Your instructions
Transcribe, word for word and with nothing extra, the line containing "The height and width of the screenshot is (200, 259)." and each line that comes after it in the entries.

Saved data entries:
==============================
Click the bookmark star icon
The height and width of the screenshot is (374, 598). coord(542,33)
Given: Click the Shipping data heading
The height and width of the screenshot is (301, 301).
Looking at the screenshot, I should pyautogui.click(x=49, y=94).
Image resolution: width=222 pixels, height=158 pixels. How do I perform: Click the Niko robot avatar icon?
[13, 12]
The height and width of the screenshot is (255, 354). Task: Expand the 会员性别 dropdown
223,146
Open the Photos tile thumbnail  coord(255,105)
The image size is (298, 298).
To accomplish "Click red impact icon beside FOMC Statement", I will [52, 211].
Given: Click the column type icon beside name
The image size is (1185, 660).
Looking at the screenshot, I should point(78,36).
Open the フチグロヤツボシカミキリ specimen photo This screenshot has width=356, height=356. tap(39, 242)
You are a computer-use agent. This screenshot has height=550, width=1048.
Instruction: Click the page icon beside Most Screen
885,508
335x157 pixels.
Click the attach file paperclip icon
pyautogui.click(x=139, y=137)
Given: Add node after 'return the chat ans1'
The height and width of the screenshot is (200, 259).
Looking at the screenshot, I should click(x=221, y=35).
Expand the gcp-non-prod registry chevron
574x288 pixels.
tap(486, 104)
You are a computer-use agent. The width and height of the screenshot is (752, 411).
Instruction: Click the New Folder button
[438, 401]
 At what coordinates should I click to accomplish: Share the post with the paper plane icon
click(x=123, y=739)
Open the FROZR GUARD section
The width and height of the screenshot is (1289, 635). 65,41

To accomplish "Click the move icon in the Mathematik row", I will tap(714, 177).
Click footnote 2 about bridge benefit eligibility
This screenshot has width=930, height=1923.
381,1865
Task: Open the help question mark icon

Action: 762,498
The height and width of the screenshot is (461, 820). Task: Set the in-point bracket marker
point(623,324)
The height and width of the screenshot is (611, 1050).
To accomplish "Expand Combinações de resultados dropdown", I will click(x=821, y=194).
==============================
Task result
The height and width of the screenshot is (200, 259).
Looking at the screenshot, I should click(x=221, y=35).
Expand the gcp-non-prod registry chevron
574x288 pixels.
tap(486, 104)
You are a computer-use agent. The width and height of the screenshot is (752, 411).
Instruction: Click the New Folder button
[438, 401]
 At what coordinates should I click to accomplish: Share the post with the paper plane icon
click(x=123, y=739)
Open the FROZR GUARD section
The width and height of the screenshot is (1289, 635). 65,41

To accomplish "Click the move icon in the Mathematik row", I will tap(714, 177).
Click footnote 2 about bridge benefit eligibility
This screenshot has width=930, height=1923.
381,1865
Task: Open the help question mark icon

Action: 762,498
The height and width of the screenshot is (461, 820). Task: Set the in-point bracket marker
point(623,324)
The height and width of the screenshot is (611, 1050).
To accomplish "Expand Combinações de resultados dropdown", I will click(x=821, y=194).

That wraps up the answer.